__ISTRUZIONE 1__: Riporta identiche, e soltanto quelle, le righe del dataset che vanno dalla riga che contiene "The width and height of the screenshot is (1429, 840)." alla riga che contiene "click(16, 417)", entrambe incluse.

*** BRANO ***

16.- Il Collegio condivide tale indirizzo ermeneutico, al quale intende dare continuità.

Conseguentemente, deve essere rigettato il primo motivo del ricorso principale, dato che le statuizioni contenute nella sentenza impugnata in merito alla pacifica applicabilità nella specie delle norme procedurali sui licenziamenti collettivi di cui alla L. n. 223 del 1991, sono conformi all’indicata giurisprudenza costituzionale e di legittimità (che espressamente richiamano).

17.- Appare, del pari, da condividere la conseguenza che ne trae il Tribunale di Nola di applicazione pure della disposizione (anch’essa di tipo procedurale e funzionale alla complessiva disciplina) di cui alla L. n. 223 del 1991, art. 5, comma 3, in base alla quale il recesso deve essere impugnato nel termine decadenziale di sessanta giorni dal ricevimento della relativa comunicazione scritta.

Come più volte affermato dalla giurisprudenza di questa Corte, la procedura introdotta dalla L. n. 223 del 1991 (e successive modificazioni e integrazioni) per i licenziamenti collettivi è unica e si compone di varie fasi tutte caratterizzate dalla previsione di termini connotati da effetti decadenziali, nell’intento di limitare la durata nel tempo della procedura stessa, onde consentire una migliore realizzazione dei reciproci interessi del datore di lavoro e dei lavoratori (vedi, per tutte: Cass. SU 16 giugno 2000, n. 419 e Cass. 10 febbraio 2009, n. 3261).

Tra questi termini rientra anche quello cui è assoggettato il lavoratore per l’impugnativa del licenziamento, ai sensi della L. n. 223 del 1991, art. 5, comma 3 (Cass. 23 febbraio 1996. n. 1415: Cass. SU 11 maggio 2000, n. 302), la cui previsione, peraltro – come risulta dalla complessiva lettura dello stesso art. 5, comma 3, – risulta bilanciata dalla disposta estensione della tutela reale al licenziamento collettivo invalido o inefficace (Cass. 29 agosto 2003, n. 12680).

***

__ISTRUZIONE 2__: Prosegui il brano sui licenziamenti collettivi, riprendendo subito dopo la sua ultima frase.

*** RIGHE DEL DATASET ***

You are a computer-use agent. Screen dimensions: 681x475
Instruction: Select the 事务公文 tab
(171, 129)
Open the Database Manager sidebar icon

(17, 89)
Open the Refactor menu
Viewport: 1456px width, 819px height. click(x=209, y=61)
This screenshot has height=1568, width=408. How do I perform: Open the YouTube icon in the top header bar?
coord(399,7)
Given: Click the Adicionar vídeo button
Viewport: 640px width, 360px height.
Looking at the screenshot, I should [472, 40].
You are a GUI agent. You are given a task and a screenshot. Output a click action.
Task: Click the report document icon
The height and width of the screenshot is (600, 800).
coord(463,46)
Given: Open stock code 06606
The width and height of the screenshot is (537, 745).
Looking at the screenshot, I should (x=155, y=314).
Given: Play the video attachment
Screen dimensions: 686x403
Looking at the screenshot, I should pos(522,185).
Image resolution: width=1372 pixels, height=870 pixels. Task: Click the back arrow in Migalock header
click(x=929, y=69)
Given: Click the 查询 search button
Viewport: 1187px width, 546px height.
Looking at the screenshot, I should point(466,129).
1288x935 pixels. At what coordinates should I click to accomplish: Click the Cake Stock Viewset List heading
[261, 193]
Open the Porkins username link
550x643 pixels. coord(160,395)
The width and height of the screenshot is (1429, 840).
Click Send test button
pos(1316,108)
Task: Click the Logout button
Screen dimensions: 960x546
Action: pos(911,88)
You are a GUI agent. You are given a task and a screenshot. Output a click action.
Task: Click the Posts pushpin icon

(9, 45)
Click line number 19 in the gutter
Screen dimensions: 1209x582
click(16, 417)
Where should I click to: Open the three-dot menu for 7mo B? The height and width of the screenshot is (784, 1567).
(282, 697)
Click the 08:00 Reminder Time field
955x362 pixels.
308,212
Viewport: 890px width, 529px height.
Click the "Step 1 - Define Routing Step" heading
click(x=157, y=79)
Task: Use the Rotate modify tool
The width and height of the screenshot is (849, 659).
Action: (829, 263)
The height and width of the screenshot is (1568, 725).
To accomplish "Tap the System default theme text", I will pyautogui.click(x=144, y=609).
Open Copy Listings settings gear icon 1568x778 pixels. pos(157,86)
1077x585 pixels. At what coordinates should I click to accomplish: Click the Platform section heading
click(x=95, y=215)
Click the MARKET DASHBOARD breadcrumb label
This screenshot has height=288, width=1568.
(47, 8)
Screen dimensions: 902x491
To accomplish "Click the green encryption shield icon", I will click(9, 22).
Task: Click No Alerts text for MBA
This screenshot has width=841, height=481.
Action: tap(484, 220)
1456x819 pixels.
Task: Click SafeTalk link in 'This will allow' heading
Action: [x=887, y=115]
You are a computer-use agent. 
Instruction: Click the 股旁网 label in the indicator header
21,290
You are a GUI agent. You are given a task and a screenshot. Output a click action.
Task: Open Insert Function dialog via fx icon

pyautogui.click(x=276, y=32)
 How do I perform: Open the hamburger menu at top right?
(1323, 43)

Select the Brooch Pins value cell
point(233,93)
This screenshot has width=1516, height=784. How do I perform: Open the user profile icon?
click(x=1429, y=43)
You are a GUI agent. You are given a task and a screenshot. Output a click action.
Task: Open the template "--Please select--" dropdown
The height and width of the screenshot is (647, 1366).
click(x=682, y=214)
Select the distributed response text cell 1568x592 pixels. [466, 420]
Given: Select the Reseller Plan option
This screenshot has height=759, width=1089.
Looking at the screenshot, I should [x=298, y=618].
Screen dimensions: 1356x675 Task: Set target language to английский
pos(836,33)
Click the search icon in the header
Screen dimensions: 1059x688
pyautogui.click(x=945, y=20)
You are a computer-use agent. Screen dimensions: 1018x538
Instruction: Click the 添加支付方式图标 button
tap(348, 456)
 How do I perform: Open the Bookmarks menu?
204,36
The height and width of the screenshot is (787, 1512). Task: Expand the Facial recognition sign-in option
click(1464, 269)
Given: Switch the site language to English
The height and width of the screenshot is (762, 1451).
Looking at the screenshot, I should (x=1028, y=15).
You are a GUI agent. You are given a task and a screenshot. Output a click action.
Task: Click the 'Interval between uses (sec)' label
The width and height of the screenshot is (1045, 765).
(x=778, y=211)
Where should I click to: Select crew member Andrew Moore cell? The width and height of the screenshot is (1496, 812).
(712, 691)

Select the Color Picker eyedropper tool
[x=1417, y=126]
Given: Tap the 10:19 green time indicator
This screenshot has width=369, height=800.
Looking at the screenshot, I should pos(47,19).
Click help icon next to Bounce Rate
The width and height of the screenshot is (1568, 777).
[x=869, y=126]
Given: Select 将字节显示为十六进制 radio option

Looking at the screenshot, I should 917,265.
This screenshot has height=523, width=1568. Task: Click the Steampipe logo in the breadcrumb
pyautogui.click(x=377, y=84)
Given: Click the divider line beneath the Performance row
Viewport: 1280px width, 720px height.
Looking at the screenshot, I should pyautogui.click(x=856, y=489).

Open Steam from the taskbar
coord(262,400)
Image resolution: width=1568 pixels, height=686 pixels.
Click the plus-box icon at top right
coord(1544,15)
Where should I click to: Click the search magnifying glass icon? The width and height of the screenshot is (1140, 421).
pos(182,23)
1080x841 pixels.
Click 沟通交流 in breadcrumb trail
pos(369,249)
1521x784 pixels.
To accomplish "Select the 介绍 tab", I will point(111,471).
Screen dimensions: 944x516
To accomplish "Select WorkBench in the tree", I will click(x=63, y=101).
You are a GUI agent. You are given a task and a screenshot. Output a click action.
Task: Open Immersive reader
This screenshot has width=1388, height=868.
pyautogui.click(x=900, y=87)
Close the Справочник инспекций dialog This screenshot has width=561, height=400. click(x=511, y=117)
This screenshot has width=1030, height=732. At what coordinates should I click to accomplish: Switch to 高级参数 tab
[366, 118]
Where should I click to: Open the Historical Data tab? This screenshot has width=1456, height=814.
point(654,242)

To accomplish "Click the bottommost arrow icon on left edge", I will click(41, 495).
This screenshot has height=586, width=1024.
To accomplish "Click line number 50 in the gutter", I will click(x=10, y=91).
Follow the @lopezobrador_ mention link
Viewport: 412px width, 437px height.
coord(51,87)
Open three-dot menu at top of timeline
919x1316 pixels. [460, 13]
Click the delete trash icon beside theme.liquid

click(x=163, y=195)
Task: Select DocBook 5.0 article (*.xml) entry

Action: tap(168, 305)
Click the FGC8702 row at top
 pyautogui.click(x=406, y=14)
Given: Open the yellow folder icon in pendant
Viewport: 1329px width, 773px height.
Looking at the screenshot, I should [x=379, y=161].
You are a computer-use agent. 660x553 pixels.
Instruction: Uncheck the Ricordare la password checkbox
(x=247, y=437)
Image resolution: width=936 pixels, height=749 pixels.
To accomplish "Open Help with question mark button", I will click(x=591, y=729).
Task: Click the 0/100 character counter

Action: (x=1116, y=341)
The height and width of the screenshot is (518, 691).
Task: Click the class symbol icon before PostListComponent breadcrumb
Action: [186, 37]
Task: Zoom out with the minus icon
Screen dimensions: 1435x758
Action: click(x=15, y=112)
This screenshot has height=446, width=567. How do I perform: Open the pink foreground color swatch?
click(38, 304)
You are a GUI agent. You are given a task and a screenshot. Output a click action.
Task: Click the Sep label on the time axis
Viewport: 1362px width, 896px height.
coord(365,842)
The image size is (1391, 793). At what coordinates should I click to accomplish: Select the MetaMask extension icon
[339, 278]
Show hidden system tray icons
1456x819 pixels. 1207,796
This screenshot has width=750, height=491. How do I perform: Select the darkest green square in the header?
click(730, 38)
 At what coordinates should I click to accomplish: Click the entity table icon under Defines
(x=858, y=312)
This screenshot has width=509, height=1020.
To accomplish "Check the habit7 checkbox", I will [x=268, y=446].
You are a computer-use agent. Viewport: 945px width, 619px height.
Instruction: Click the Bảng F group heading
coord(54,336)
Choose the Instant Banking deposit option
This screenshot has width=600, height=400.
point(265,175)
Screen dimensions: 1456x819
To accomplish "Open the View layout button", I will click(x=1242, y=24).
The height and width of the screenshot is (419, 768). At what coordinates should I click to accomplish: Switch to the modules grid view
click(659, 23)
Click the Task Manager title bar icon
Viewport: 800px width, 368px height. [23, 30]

***

__RISPOSTA 1__:
The width and height of the screenshot is (1429, 840).
Click Send test button
pos(1316,108)
Task: Click the Logout button
Screen dimensions: 960x546
Action: pos(911,88)
You are a GUI agent. You are given a task and a screenshot. Output a click action.
Task: Click the Posts pushpin icon

(9, 45)
Click line number 19 in the gutter
Screen dimensions: 1209x582
click(16, 417)

__RISPOSTA 2__:
Dai suddetti rilievi si desume l’esattezza di quanto affermato dal Tribunale di Nola in merito all'”impossibilità – per ragioni logiche, prima che giuridiche – di accogliere l’assunto dei lavoratori secondo cui nella specie dovrebbe trovare applicazione la procedura di licenziamento collettivo prevista dalla L. n. 223 del 1991, ma non la suindicata previsione contenuta nell’art. 5, comma 3.

Ne consegue l’infondatezza anche del terzo motivo di ricorso, atteso che l’affermazione del Tribunale di Nola, conforme alla sentenza pretorile, secondo cui i lavoratori P.M., D. D. e S.R. non hanno provato di aver impugnato il licenziamento nel prescritto termine, risulta essere congruamente e logicamente motivata.

D’altra parte, come rilevato anche nel primo motivo del ricorso incidentale autonomo, la documentazione che, nell’esposizione del presente motivo, si dice essere allegata non è presente in atti, sicchè da questo punto di vista è riscontrabile anche una violazione del principio di autosufficienza del ricorso.

6 b – Esame del secondo motivo del ricorso principale 18. Come si è detto, con questo motivo, in via principale, si denuncia il mancato esame da parte del Tribunale di Nola dell’eccezione di inammissibilità dell’appello incidentale formulata dai lavoratori e, in via subordinata, si contesta l’affermazione contenuta nella sentenza impugnata secondo cui la sentenza pretorile sarebbe viziata da ultrapetizione, nella parte in cui ha dichiarato rillegittimità del licenziamento collettivo per mancato rispetto della procedura prevista dalla L. n. 223 del 1991.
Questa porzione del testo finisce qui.